Stated task: Could you copy out, word for word, the part of the records that opens with the line containing "You are a GUI" and runs through the end of the records, including both ends?
# START OF Records provided
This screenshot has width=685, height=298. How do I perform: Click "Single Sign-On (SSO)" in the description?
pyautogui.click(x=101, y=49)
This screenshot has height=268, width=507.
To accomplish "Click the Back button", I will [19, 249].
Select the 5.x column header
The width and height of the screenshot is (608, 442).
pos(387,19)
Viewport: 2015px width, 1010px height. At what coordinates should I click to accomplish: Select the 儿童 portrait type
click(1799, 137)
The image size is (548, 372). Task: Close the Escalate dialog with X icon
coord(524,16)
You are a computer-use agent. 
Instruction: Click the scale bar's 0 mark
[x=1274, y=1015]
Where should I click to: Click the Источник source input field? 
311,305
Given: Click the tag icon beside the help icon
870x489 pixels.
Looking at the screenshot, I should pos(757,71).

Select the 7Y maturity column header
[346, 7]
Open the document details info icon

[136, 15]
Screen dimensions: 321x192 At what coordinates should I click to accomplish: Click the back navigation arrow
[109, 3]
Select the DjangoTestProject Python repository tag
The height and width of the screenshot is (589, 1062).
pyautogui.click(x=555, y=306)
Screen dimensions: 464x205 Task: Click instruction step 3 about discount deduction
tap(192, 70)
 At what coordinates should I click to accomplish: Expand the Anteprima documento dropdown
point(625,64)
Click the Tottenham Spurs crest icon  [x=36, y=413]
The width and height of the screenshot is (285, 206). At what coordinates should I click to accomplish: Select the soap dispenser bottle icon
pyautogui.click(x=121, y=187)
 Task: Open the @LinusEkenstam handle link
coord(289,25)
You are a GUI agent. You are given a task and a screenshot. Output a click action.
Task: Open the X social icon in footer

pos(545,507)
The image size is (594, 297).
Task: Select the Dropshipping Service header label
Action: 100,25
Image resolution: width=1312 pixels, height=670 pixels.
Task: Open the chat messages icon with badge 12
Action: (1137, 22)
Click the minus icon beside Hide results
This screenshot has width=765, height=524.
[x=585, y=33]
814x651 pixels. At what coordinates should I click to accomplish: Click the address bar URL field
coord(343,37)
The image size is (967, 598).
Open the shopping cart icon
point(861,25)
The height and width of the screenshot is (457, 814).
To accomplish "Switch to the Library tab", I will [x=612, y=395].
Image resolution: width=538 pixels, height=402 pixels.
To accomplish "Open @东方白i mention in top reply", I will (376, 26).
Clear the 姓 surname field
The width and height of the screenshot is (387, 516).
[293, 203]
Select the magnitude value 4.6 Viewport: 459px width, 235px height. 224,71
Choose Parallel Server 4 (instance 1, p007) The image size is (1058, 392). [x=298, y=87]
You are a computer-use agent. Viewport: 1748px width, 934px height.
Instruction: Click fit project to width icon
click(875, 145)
# END OF Records provided
Right answer:
You are a GUI agent. You are given a task and a screenshot. Output a click action.
Task: Open the X social icon in footer

pos(545,507)
The image size is (594, 297).
Task: Select the Dropshipping Service header label
Action: 100,25
Image resolution: width=1312 pixels, height=670 pixels.
Task: Open the chat messages icon with badge 12
Action: (1137, 22)
Click the minus icon beside Hide results
This screenshot has width=765, height=524.
[x=585, y=33]
814x651 pixels. At what coordinates should I click to accomplish: Click the address bar URL field
coord(343,37)
The image size is (967, 598).
Open the shopping cart icon
point(861,25)
The height and width of the screenshot is (457, 814).
To accomplish "Switch to the Library tab", I will [x=612, y=395].
Image resolution: width=538 pixels, height=402 pixels.
To accomplish "Open @东方白i mention in top reply", I will (376, 26).
Clear the 姓 surname field
The width and height of the screenshot is (387, 516).
[293, 203]
Select the magnitude value 4.6 Viewport: 459px width, 235px height. 224,71
Choose Parallel Server 4 (instance 1, p007) The image size is (1058, 392). [x=298, y=87]
You are a computer-use agent. Viewport: 1748px width, 934px height.
Instruction: Click fit project to width icon
click(875, 145)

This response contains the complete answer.